Live rich: Three simple rules to grow your money

One should allocate investible surplus across various asset classes, such as equities, debt and gold, for earning optimum returns

A disciplined approach coupled with the right investment option can help investors to accumulate wealth in the long run. You just need to save and invest your money on regular basis from your monthly income. This can be in the form of equities, mutual funds, fixed deposits or any other investment options. This principle seems very easy to understand but it is very difficult to follow with rising prices of essential commodities. However, following these three simple rules can help you to grow your money over a period of time.

Asset allocation approach: One should allocate investible surplus across various asset classes, such as equities, debt and gold, for earning optimum returns. A disciplined asset allocation strategy will keep your emotions (greed and fear) in check and help you to avoid two most common mistakes committed by retail investors- investing a large corpus in equity when the market is overvalued and staying away from equities during steep market corrections. One should also consult a financial advisor to help you follow a disciplined asset allocation approach in order to prevent large drawdown during market crashes.

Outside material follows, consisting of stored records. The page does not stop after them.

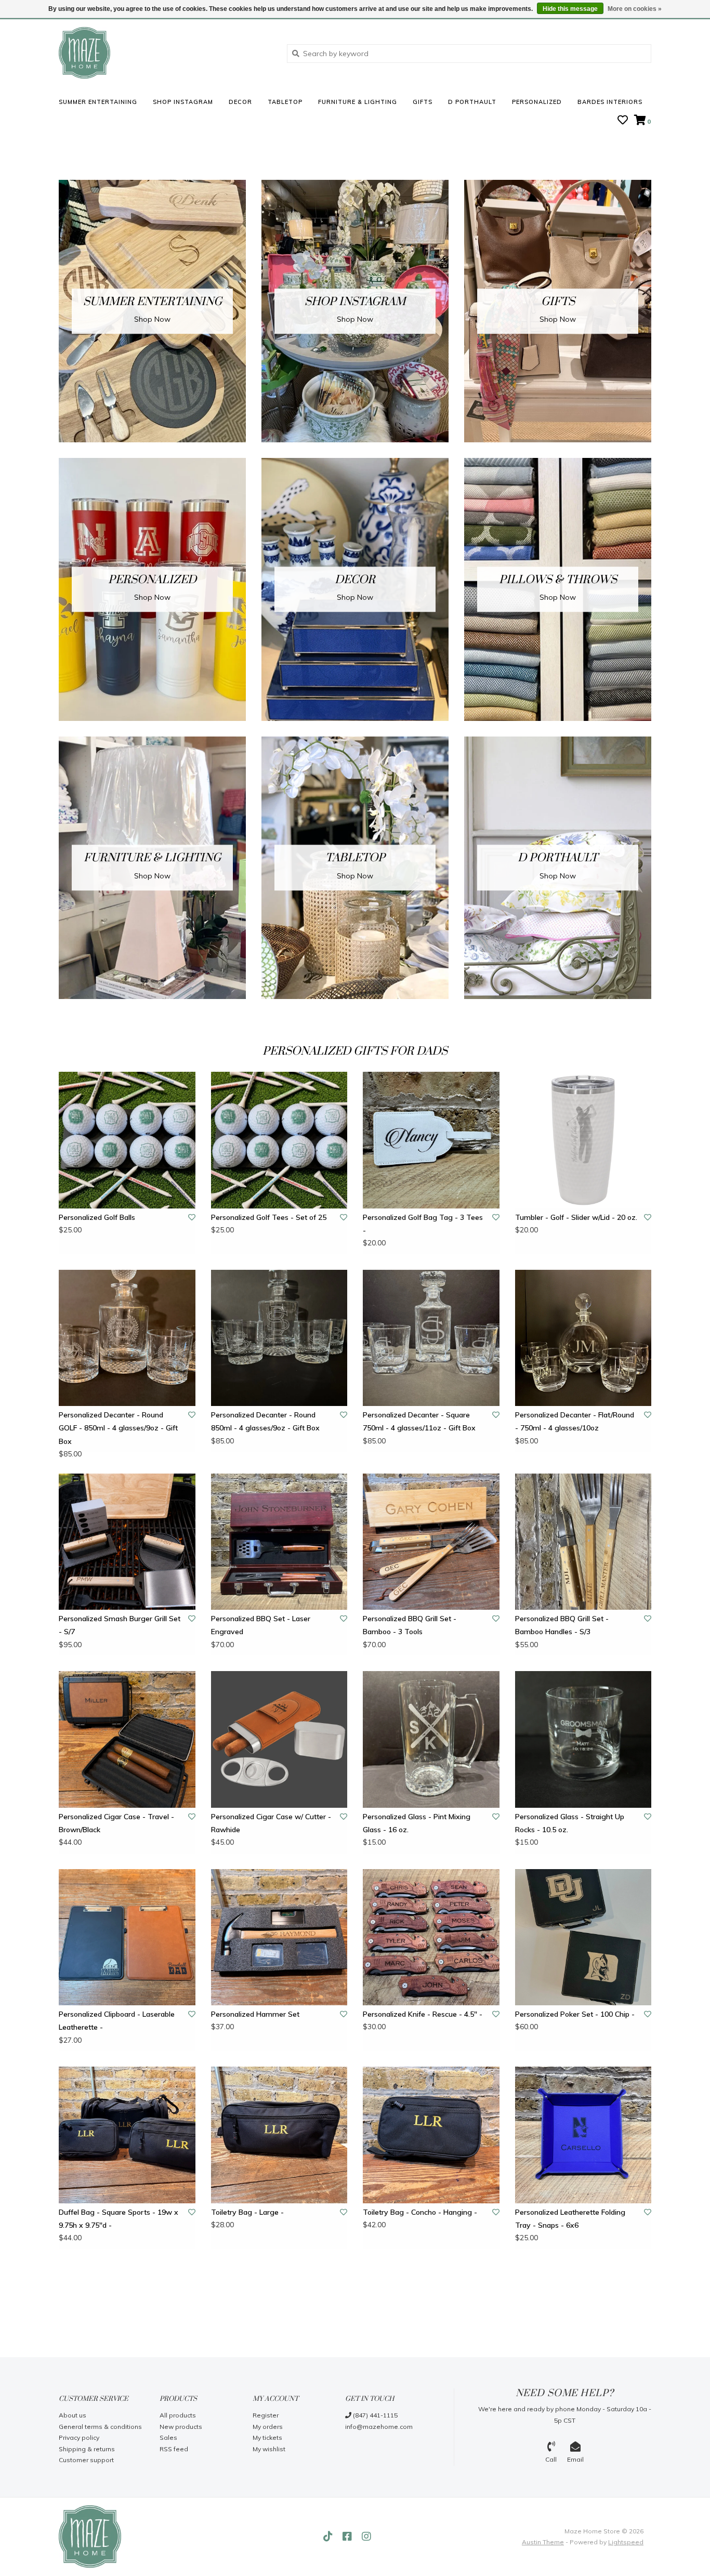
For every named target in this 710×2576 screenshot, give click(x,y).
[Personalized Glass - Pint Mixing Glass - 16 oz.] (431, 1739)
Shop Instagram (183, 102)
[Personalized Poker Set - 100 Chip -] (583, 1937)
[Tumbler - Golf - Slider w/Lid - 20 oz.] (583, 1140)
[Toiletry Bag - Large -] (279, 2135)
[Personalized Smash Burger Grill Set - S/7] (127, 1542)
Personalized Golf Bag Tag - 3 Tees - (423, 1224)
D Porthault (472, 102)
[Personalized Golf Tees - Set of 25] (279, 1140)
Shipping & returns (87, 2449)
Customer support (86, 2460)
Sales (168, 2437)
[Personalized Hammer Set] (279, 1937)
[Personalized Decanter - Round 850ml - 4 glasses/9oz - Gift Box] (279, 1338)
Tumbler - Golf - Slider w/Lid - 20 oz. (576, 1217)
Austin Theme (543, 2542)
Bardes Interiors (609, 102)
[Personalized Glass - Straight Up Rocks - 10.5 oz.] (583, 1739)
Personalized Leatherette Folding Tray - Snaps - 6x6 (570, 2218)
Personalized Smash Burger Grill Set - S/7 (119, 1625)
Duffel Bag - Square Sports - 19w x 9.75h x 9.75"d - (118, 2218)
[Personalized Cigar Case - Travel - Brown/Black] (127, 1739)
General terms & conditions (100, 2426)
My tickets (267, 2437)
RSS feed (174, 2449)
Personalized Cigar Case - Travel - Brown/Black (116, 1823)
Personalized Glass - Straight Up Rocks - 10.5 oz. (569, 1823)
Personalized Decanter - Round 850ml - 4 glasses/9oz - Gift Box (265, 1421)
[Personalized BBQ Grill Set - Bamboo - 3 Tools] (431, 1542)
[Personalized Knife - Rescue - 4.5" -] (431, 1937)
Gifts (422, 102)
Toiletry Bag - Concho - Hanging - (420, 2212)
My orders (268, 2426)
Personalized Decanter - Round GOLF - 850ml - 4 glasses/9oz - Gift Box (118, 1427)
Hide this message (570, 8)
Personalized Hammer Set (255, 2014)
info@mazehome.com (379, 2426)
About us (72, 2415)
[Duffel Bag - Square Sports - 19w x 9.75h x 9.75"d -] (127, 2135)
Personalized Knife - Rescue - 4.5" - (422, 2014)
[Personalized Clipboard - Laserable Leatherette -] (127, 1937)
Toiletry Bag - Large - (247, 2212)
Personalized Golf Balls (97, 1217)
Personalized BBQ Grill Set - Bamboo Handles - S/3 (562, 1625)
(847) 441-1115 (374, 2415)
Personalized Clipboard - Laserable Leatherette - (117, 2020)
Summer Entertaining (98, 102)
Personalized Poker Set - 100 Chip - (575, 2014)
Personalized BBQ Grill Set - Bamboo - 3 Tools (409, 1625)
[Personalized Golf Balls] (127, 1140)
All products (178, 2415)
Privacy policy (79, 2437)
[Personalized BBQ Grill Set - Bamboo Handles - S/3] (583, 1542)
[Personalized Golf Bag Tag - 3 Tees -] (431, 1140)
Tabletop (285, 102)
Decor (240, 102)
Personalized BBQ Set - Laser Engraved (260, 1625)
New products (181, 2426)
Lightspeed (625, 2542)
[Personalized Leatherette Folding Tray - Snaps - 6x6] (583, 2135)
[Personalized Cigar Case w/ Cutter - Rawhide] (279, 1739)
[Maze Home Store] (165, 53)
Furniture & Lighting (357, 102)
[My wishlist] (622, 121)
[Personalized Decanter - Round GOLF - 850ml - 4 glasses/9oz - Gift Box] (127, 1338)
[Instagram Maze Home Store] (366, 2536)
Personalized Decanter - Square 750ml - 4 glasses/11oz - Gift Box (419, 1421)
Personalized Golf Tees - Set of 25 (268, 1217)
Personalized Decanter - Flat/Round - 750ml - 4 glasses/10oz (574, 1421)
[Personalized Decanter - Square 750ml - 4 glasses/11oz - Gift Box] (431, 1338)
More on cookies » (635, 8)
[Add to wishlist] (191, 1217)
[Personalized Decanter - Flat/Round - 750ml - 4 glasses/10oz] (583, 1338)
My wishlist (269, 2449)
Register (266, 2415)
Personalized (537, 102)
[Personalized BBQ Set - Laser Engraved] (279, 1542)
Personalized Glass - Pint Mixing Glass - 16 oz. (416, 1823)
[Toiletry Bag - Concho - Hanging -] (431, 2135)
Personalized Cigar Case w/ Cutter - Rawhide (271, 1823)
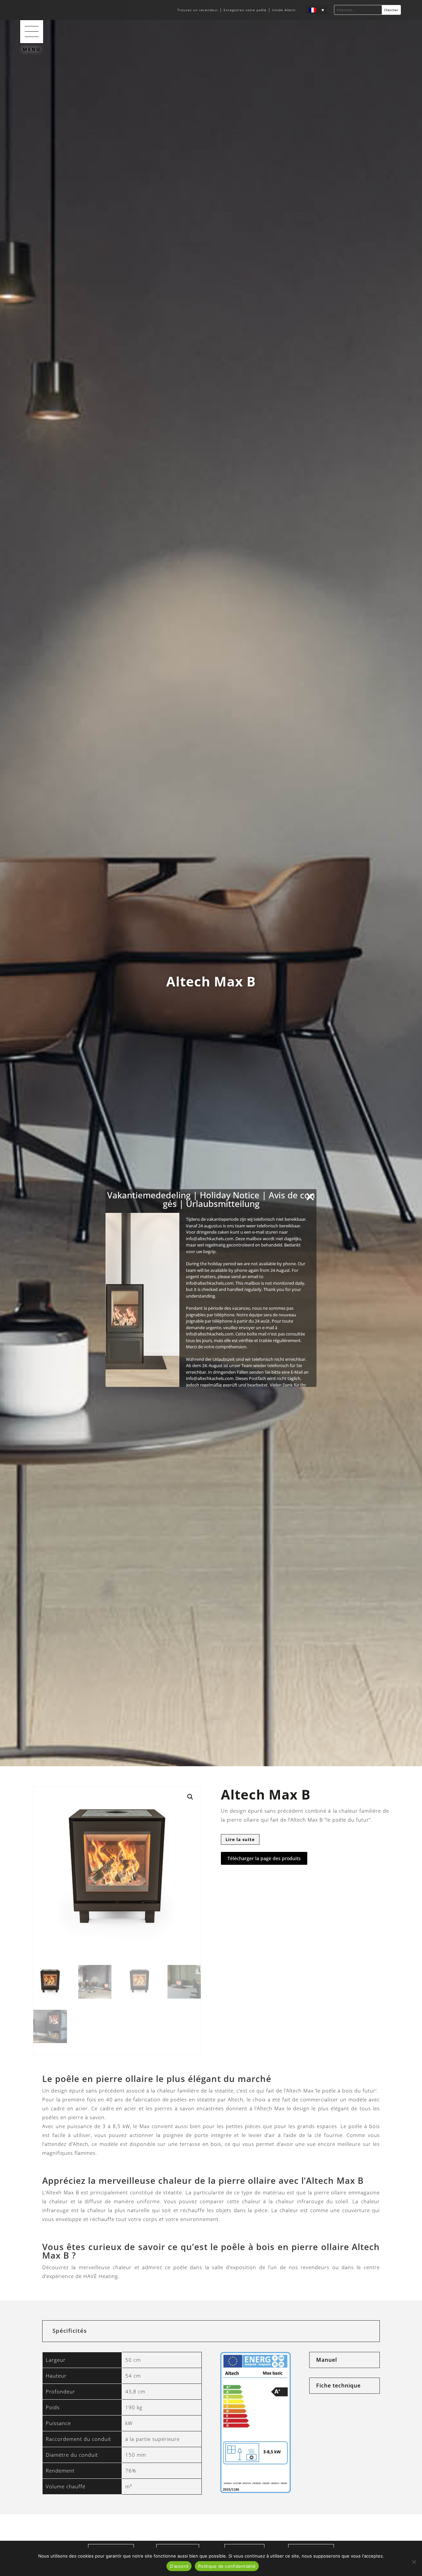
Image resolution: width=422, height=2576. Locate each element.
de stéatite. (169, 2192)
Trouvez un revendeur (198, 10)
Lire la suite (240, 1839)
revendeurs (315, 2267)
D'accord (179, 2566)
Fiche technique (338, 2385)
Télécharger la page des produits (264, 1858)
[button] (32, 32)
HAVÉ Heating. (101, 2276)
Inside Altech (284, 10)
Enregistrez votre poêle (245, 10)
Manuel (326, 2359)
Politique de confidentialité (227, 2566)
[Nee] (413, 2562)
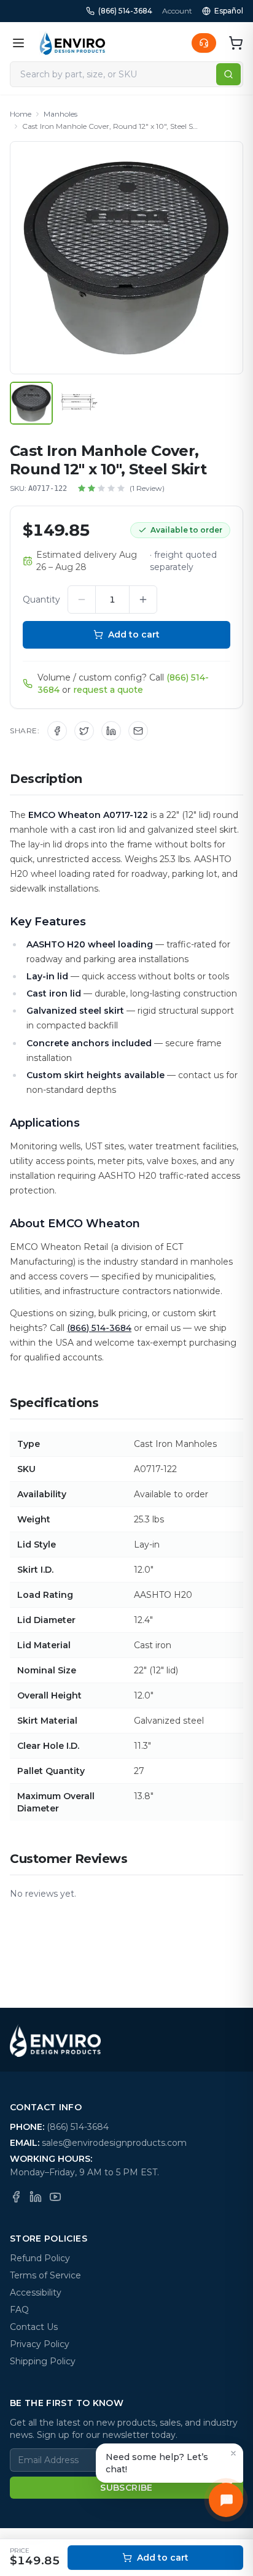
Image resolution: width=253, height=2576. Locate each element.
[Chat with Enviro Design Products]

Saving through systematic investment plans: Systematic investment plans (SIP) are more of a saving tool than an investment one. It brings the habit of regular saving by automatically deducting a predetermined amount from your bank account. Investors can start SIPs with a minimum amount of Rs 1,000 (in some cases it is Rs 500). It is advisable to start SIP as early as possible. This will help investors to accumulate wealth over a period of time and get the benefit from the power of compounding. SIPs can help you to reduce your cost of investment by getting more units during market falls.

Penny earned is a penny saved: Most keep large sums of money in their savings account to maintain their short-term liquidity or park their idle funds. However, this entails opportunity cost in the form of foregoing higher returns from alternative options. Instead, invest your money in liquid funds/ ultra short term funds that can generate superior annualised return.